=== Record set ===
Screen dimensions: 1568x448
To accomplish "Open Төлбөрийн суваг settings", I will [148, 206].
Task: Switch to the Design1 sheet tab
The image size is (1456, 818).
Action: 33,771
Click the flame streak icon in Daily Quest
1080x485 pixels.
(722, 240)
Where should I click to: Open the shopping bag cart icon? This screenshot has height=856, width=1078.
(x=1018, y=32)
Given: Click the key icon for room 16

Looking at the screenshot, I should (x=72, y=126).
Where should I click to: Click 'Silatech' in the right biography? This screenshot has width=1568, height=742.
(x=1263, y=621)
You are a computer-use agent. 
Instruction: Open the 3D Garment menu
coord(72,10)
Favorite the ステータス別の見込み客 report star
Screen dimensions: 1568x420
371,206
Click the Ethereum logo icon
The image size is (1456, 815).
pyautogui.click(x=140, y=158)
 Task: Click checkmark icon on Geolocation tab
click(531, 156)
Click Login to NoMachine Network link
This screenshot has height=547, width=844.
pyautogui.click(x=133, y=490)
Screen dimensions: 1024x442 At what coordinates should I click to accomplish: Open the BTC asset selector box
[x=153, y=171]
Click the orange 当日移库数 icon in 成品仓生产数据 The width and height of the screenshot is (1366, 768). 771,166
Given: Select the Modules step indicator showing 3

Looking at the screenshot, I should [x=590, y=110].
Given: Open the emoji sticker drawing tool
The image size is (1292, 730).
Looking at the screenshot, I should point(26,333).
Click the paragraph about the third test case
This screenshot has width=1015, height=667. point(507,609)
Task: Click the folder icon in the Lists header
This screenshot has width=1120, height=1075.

=== Exercise brief ===
Repeat every entry above exactly, leaving nothing out.

=== Reply to the task ===
Screen dimensions: 1568x448
To accomplish "Open Төлбөрийн суваг settings", I will [148, 206].
Task: Switch to the Design1 sheet tab
The image size is (1456, 818).
Action: 33,771
Click the flame streak icon in Daily Quest
1080x485 pixels.
(722, 240)
Where should I click to: Open the shopping bag cart icon? This screenshot has height=856, width=1078.
(x=1018, y=32)
Given: Click the key icon for room 16

Looking at the screenshot, I should (x=72, y=126).
Where should I click to: Click 'Silatech' in the right biography? This screenshot has width=1568, height=742.
(x=1263, y=621)
You are a computer-use agent. 
Instruction: Open the 3D Garment menu
coord(72,10)
Favorite the ステータス別の見込み客 report star
Screen dimensions: 1568x420
371,206
Click the Ethereum logo icon
The image size is (1456, 815).
pyautogui.click(x=140, y=158)
 Task: Click checkmark icon on Geolocation tab
click(531, 156)
Click Login to NoMachine Network link
This screenshot has height=547, width=844.
pyautogui.click(x=133, y=490)
Screen dimensions: 1024x442 At what coordinates should I click to accomplish: Open the BTC asset selector box
[x=153, y=171]
Click the orange 当日移库数 icon in 成品仓生产数据 The width and height of the screenshot is (1366, 768). 771,166
Given: Select the Modules step indicator showing 3

Looking at the screenshot, I should [x=590, y=110].
Given: Open the emoji sticker drawing tool
The image size is (1292, 730).
Looking at the screenshot, I should point(26,333).
Click the paragraph about the third test case
This screenshot has width=1015, height=667. point(507,609)
Task: Click the folder icon in the Lists header
This screenshot has width=1120, height=1075.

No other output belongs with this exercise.